It’s time to get back to basics! The revival of interest in lessons within nature has resulted in the Forest School concept which first began in Scandinavian countries, and has since been making its way around the world in popularity. Experiences within the Forest School encourage inspirational learning by stimulating a child’s innate curiosity and sense of wonder through the Earth’s rich, natural resources.  

Four experts at Garden International School (GIS) –  Ms Manisha Dilip Parmar, Ms Bethany Freeman, Ms Ratna Anil Dalal and Ms Sadiya Kharwa- share how and why the GIS curriculum includes a regular Jungle School program (for 4 to 8 year olds) that is inspired by Forest School principles, and tips on what parents can do to enrich their children’s’ excursions out in nature. 

Bringing the classroom out to nature

“It’s not a trip; it’s our school, just at a different location. The only difference is that we are wearing different clothing, and boarding a bus to get to our classroom,” shares Ms Ratna excitedly.  

And that’s how the Jungle School program works at GIS. Unlike what one might imagine, a GIS Jungle School excursion is not a one-off school trip. It’s not about going with the goal of expanding on a specific subject matter that’s currently being taught in the classroom. It’s about repeatedly providing a natural environment for inquiry, personal development, confidence building, and collaboration to take place. 

Being nurtured by nature

It’s a given that getting our kids to be active outdoors will benefit their physical health. But there’s so much more to it than just physical benefits! Did you know that children’s use of language is five times greater when outdoors as compared to indoors?
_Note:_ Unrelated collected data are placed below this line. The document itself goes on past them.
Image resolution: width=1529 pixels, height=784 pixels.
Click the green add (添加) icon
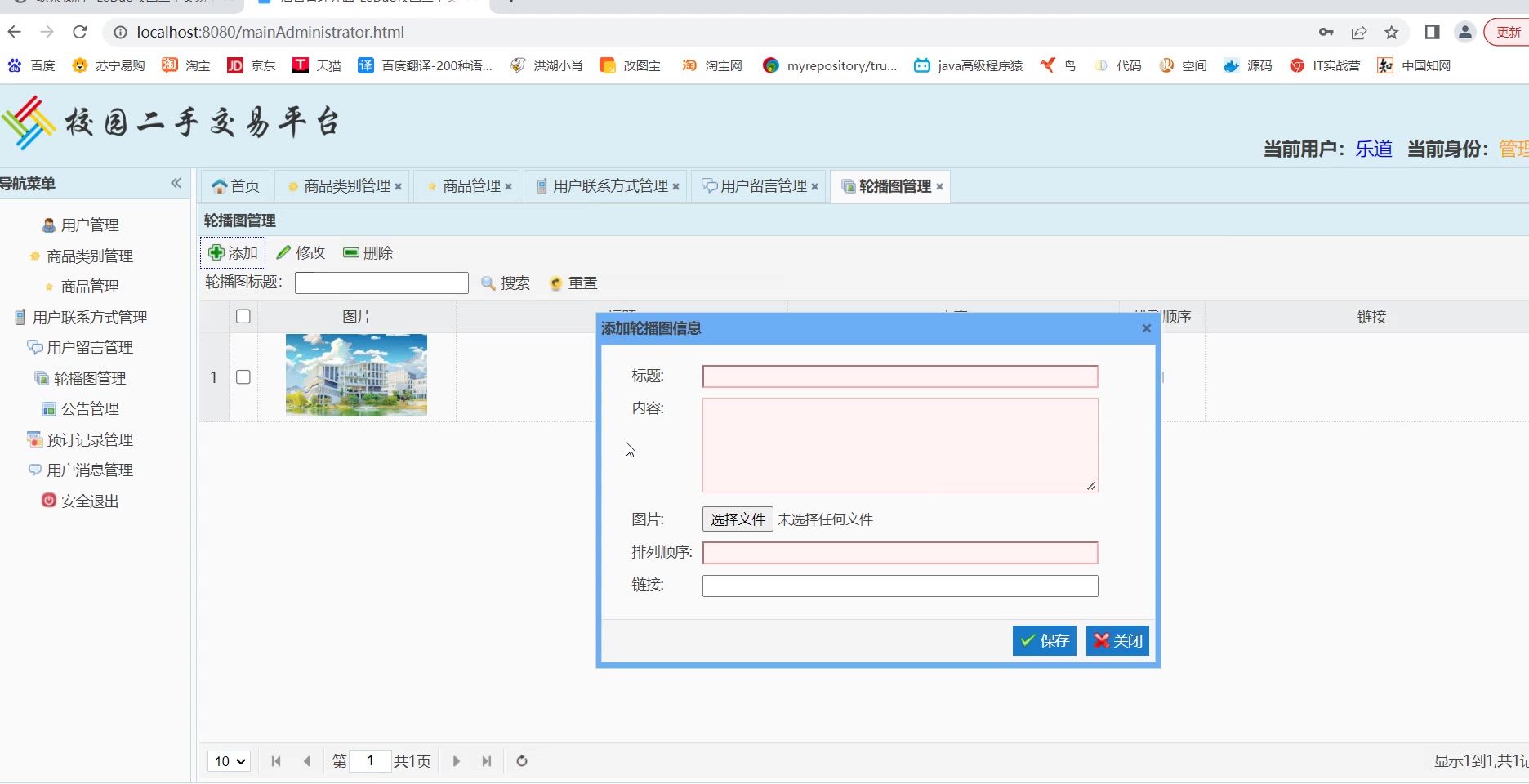click(x=216, y=253)
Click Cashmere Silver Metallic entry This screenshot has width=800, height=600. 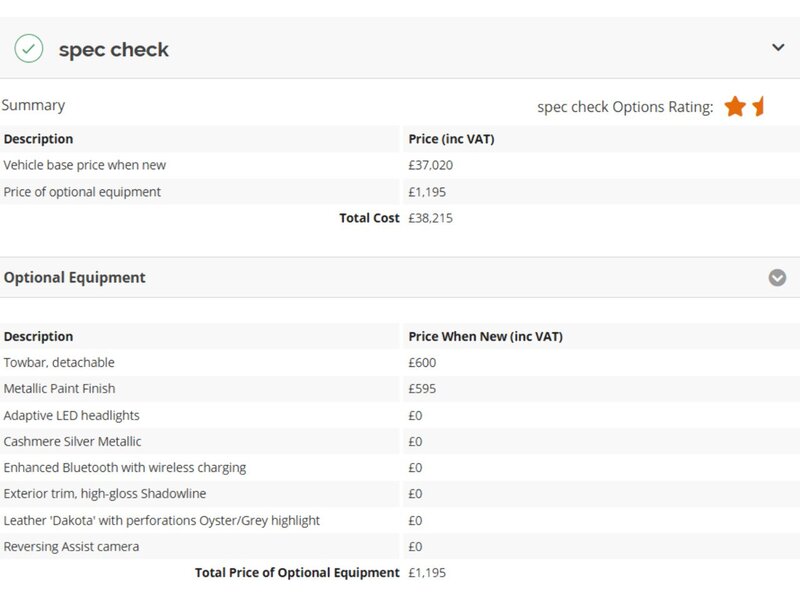tap(72, 441)
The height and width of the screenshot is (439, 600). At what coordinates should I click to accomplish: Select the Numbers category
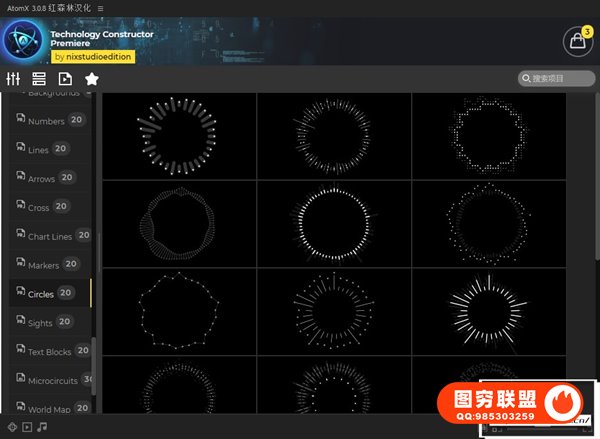click(x=46, y=121)
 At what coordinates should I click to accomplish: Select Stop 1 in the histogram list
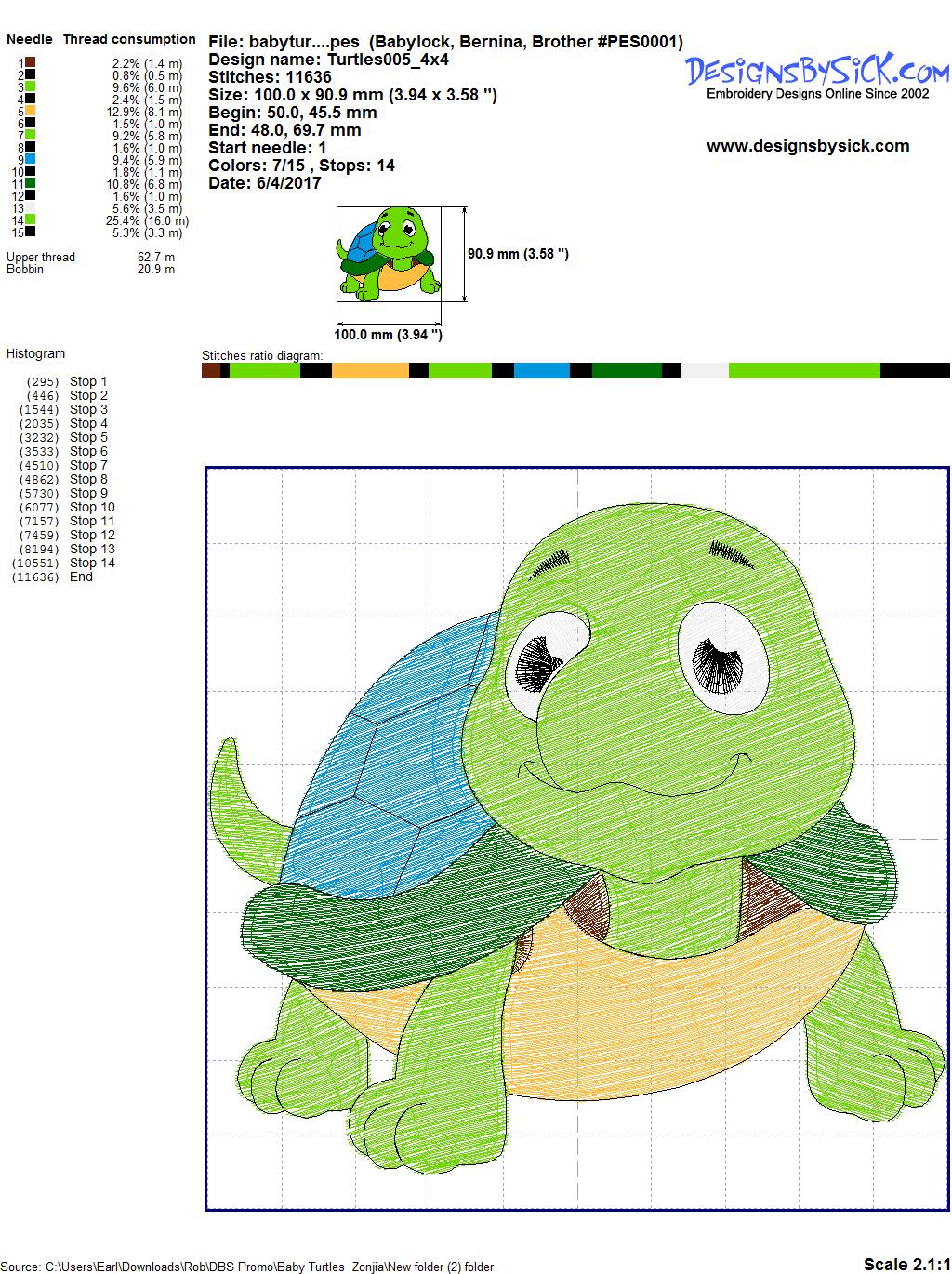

Research shows that being active outside provides our children with valuable experiences which directly impact their social skills, creativity, and cognitive development. More importantly, young learners become confident and independent, while also developing an appreciation for the environment.

The teachers who run GIS’s Jungle School can vouch for these positive effects. “The results speak for themselves,” said Ms Bethany. “When children are on site, we consistently see what we would call a Level 5 engagement. Children are concentrating, being creative, energetic and showing persistence for sustained periods of time.”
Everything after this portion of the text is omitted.